Economy faces severe shocks, slow recovery - BoT

Economy faces severe shocks, slow recovery - BoT

Bank of Thailand governor Sethaput Suthiwartnarueput (Photo supplied)
Bank of Thailand governor Sethaput Suthiwartnarueput (Photo supplied)

The economy faces severe shocks from the coronavirus pandemic and a recovery is expected to take at least two years to get back to pre-pandemic levels, the new central bank governor said on Tuesday.

The economy, which is heavily reliant on trade and tourism, could shrink a record 7.8% this year, with tourism badly hit, the Bank of Thailand (BoT) has predicted.

Economic problems can be solved but it will take time as there are "no magic bullets", Governor Sethaput Suthiwartnarueput told his first briefing.

"The shocks are very severe, most notably on tourism," he said, adding the sector could lose 1.6 trillion baht, or 10% of GDP, with foreign arrivals expected at 6.7 million this year, compared to nearly 40 million in 2019.

But the country had a strong external position to withstand any shocks, said Mr Sethaput.

The economy, which suffered its worst contraction in 22 years in the June quarter, is expected to post some growth in the second quarter of next year, he said.

Mr Sethaput said the BoT would ensure that monetary policy and liquidity would not hinder the recovery.

"Our policy rate is the lowest in this region and a record low with limited room, so other measures, including fiscal ones, will have to play a major role," he said.

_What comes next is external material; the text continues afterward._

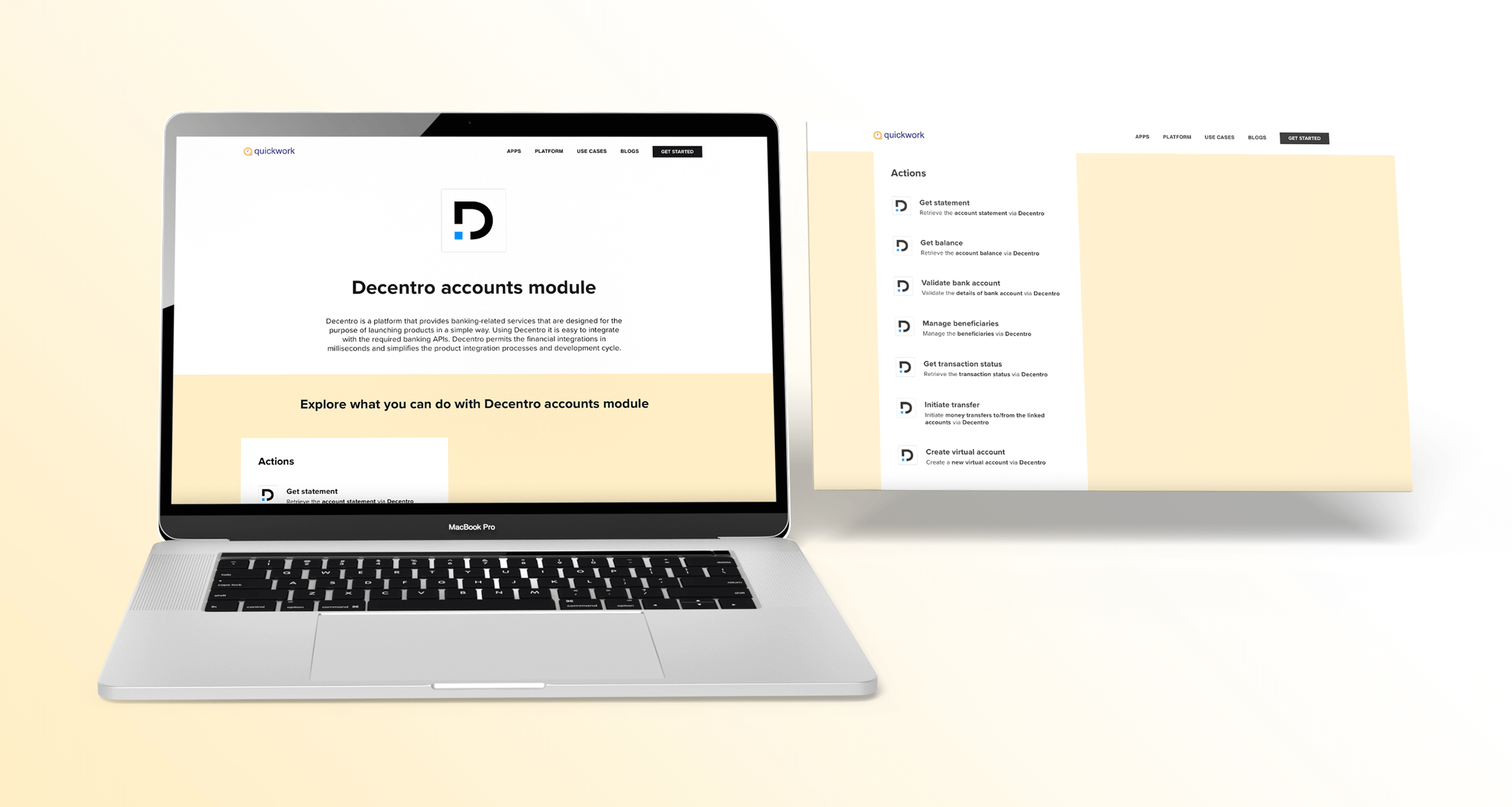This screenshot has height=807, width=1512.
Task: Open the APPS menu item
Action: click(x=513, y=151)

The BoT has cut the key rate three times this year to an all-time low of 0.50% to support the economy. It will next review policy on Nov 18, when analysts expect no change.

The BoT would consider more measures as appropriate but it was in no rush to introduce them and would not rule out unconventional policies, the governor said.

"All reasonable options are on the table," he said.

The central bank would encourage capital outflows to help ease the baht strength, Mr Sethaput said.

The BoT would closely monitor growing street protests which could affect confidence, consumption and tourism, he said.